** Materials provided **
-=-=-=-=-
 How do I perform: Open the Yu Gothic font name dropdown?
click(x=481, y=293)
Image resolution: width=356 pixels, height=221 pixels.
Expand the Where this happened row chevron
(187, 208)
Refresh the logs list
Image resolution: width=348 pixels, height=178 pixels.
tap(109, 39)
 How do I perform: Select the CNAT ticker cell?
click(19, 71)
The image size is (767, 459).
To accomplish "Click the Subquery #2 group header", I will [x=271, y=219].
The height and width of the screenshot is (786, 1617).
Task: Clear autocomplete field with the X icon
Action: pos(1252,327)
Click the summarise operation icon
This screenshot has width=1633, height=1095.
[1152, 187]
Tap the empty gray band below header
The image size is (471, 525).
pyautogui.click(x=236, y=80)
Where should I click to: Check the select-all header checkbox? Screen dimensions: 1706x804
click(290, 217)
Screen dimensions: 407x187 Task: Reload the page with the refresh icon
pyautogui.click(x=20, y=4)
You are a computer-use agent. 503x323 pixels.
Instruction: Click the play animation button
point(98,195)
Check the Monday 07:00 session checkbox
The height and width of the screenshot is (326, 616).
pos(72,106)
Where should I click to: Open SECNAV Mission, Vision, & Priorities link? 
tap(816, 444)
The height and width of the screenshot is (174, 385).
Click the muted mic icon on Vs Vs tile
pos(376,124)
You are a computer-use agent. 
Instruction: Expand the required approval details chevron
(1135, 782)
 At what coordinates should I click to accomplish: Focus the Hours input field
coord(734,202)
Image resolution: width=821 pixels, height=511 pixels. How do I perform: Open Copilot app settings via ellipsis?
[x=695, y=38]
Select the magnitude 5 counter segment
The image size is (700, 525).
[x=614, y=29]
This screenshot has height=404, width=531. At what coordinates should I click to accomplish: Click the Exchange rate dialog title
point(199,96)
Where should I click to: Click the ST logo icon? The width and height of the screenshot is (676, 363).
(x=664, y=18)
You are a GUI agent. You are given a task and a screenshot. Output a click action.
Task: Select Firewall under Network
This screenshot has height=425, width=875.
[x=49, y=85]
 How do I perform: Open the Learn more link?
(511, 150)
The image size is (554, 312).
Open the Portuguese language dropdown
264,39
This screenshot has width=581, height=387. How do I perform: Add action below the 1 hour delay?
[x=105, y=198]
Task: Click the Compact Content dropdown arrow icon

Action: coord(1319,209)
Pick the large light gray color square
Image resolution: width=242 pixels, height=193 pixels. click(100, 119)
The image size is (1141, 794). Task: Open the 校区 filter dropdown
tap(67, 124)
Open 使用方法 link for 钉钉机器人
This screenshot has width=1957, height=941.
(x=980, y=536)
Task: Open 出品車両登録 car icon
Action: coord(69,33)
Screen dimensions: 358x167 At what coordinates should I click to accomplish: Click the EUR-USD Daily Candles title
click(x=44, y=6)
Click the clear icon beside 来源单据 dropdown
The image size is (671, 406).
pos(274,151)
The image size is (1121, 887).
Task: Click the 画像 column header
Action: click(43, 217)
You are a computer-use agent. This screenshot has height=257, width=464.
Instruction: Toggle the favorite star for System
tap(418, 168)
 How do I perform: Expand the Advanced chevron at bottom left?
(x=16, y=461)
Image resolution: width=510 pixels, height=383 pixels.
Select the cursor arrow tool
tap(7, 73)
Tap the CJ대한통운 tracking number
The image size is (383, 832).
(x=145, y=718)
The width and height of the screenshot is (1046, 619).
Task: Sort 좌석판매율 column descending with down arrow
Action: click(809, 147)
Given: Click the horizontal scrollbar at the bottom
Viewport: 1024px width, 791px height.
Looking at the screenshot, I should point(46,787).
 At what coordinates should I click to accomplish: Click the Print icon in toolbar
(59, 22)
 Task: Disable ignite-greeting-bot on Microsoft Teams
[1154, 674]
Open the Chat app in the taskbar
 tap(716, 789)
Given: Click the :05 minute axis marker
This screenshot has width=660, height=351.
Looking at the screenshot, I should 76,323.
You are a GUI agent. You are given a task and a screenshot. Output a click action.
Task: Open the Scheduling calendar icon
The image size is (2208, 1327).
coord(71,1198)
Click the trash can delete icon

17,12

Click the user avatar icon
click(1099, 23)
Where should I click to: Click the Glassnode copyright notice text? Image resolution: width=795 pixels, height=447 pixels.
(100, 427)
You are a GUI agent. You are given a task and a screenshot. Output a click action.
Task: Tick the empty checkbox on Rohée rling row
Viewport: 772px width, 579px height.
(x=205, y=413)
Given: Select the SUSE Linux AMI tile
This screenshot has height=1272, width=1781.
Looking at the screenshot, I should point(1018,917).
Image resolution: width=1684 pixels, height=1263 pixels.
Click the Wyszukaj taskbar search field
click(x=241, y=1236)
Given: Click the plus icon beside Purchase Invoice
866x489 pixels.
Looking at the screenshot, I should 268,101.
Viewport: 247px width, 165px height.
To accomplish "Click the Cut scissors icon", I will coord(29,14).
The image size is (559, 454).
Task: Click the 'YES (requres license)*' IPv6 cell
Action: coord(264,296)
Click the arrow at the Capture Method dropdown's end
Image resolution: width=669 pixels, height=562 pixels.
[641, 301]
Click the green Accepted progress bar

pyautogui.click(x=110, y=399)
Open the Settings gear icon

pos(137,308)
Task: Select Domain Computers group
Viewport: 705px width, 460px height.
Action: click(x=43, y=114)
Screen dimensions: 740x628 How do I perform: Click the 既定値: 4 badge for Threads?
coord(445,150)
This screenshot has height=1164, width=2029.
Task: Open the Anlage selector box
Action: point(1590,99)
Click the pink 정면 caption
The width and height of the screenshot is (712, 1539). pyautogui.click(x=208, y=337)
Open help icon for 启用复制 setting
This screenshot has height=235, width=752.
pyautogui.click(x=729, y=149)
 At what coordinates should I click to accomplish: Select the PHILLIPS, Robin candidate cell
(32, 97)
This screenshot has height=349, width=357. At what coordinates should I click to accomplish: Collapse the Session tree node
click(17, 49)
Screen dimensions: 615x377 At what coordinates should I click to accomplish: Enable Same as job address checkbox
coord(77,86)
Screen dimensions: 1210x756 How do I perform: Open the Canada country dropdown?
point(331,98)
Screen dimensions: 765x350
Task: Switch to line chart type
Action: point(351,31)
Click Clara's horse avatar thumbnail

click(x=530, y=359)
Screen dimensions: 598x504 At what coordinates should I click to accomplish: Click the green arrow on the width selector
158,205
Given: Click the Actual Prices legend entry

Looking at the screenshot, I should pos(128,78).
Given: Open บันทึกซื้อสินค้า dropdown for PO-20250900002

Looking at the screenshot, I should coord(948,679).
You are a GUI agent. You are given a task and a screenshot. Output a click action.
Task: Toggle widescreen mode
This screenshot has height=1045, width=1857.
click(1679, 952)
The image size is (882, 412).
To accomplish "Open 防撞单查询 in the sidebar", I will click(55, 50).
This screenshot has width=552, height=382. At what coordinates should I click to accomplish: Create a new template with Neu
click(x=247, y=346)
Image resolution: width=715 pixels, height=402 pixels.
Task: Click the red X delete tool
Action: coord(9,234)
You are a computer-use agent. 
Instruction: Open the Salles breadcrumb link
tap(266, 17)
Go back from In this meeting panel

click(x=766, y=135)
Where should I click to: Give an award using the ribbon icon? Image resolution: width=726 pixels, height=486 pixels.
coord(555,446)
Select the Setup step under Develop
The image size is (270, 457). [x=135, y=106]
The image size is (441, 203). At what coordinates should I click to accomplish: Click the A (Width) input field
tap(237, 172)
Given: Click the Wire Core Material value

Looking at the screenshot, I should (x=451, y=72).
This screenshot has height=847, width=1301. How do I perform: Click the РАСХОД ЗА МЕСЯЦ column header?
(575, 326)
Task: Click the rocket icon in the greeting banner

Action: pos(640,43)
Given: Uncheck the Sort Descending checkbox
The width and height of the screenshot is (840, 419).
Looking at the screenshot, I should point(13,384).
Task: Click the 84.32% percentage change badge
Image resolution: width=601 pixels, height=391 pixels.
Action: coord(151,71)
-=-=-=-=-
** Objective **
Can you give the data as a JSON list of strings, one per line with blank lines left out, starting with the line containing "Given: Click the plus" and going on through the line containing "will click(55, 50)."?

** Output of the task **
[
  "Given: Click the plus icon beside Purchase Invoice",
  "866x489 pixels.",
  "Looking at the screenshot, I should 268,101.",
  "Viewport: 247px width, 165px height.",
  "To accomplish \"Click the Cut scissors icon\", I will coord(29,14).",
  "The image size is (559, 454).",
  "Task: Click the 'YES (requres license)*' IPv6 cell",
  "Action: coord(264,296)",
  "Click the arrow at the Capture Method dropdown's end",
  "Image resolution: width=669 pixels, height=562 pixels.",
  "[641, 301]",
  "Click the green Accepted progress bar",
  "pyautogui.click(x=110, y=399)",
  "Open the Settings gear icon",
  "pos(137,308)",
  "Task: Select Domain Computers group",
  "Viewport: 705px width, 460px height.",
  "Action: click(x=43, y=114)",
  "Screen dimensions: 740x628 How do I perform: Click the 既定値: 4 badge for Threads?",
  "coord(445,150)",
  "This screenshot has height=1164, width=2029.",
  "Task: Open the Anlage selector box",
  "Action: point(1590,99)",
  "Click the pink 정면 caption",
  "The width and height of the screenshot is (712, 1539). pyautogui.click(x=208, y=337)",
  "Open help icon for 启用复制 setting",
  "This screenshot has height=235, width=752.",
  "pyautogui.click(x=729, y=149)",
  " At what coordinates should I click to accomplish: Select the PHILLIPS, Robin candidate cell",
  "(32, 97)",
  "This screenshot has height=349, width=357. At what coordinates should I click to accomplish: Collapse the Session tree node",
  "click(17, 49)",
  "Screen dimensions: 615x377 At what coordinates should I click to accomplish: Enable Same as job address checkbox",
  "coord(77,86)",
  "Screen dimensions: 1210x756 How do I perform: Open the Canada country dropdown?",
  "point(331,98)",
  "Screen dimensions: 765x350",
  "Task: Switch to line chart type",
  "Action: point(351,31)",
  "Click Clara's horse avatar thumbnail",
  "click(x=530, y=359)",
  "Screen dimensions: 598x504 At what coordinates should I click to accomplish: Click the green arrow on the width selector",
  "158,205",
  "Given: Click the Actual Prices legend entry",
  "Looking at the screenshot, I should pos(128,78).",
  "Given: Open บันทึกซื้อสินค้า dropdown for PO-20250900002",
  "Looking at the screenshot, I should coord(948,679).",
  "You are a GUI agent. You are given a task and a screenshot. Output a click action.",
  "Task: Toggle widescreen mode",
  "This screenshot has height=1045, width=1857.",
  "click(1679, 952)",
  "The image size is (882, 412).",
  "To accomplish \"Open 防撞单查询 in the sidebar\", I will click(55, 50)."
]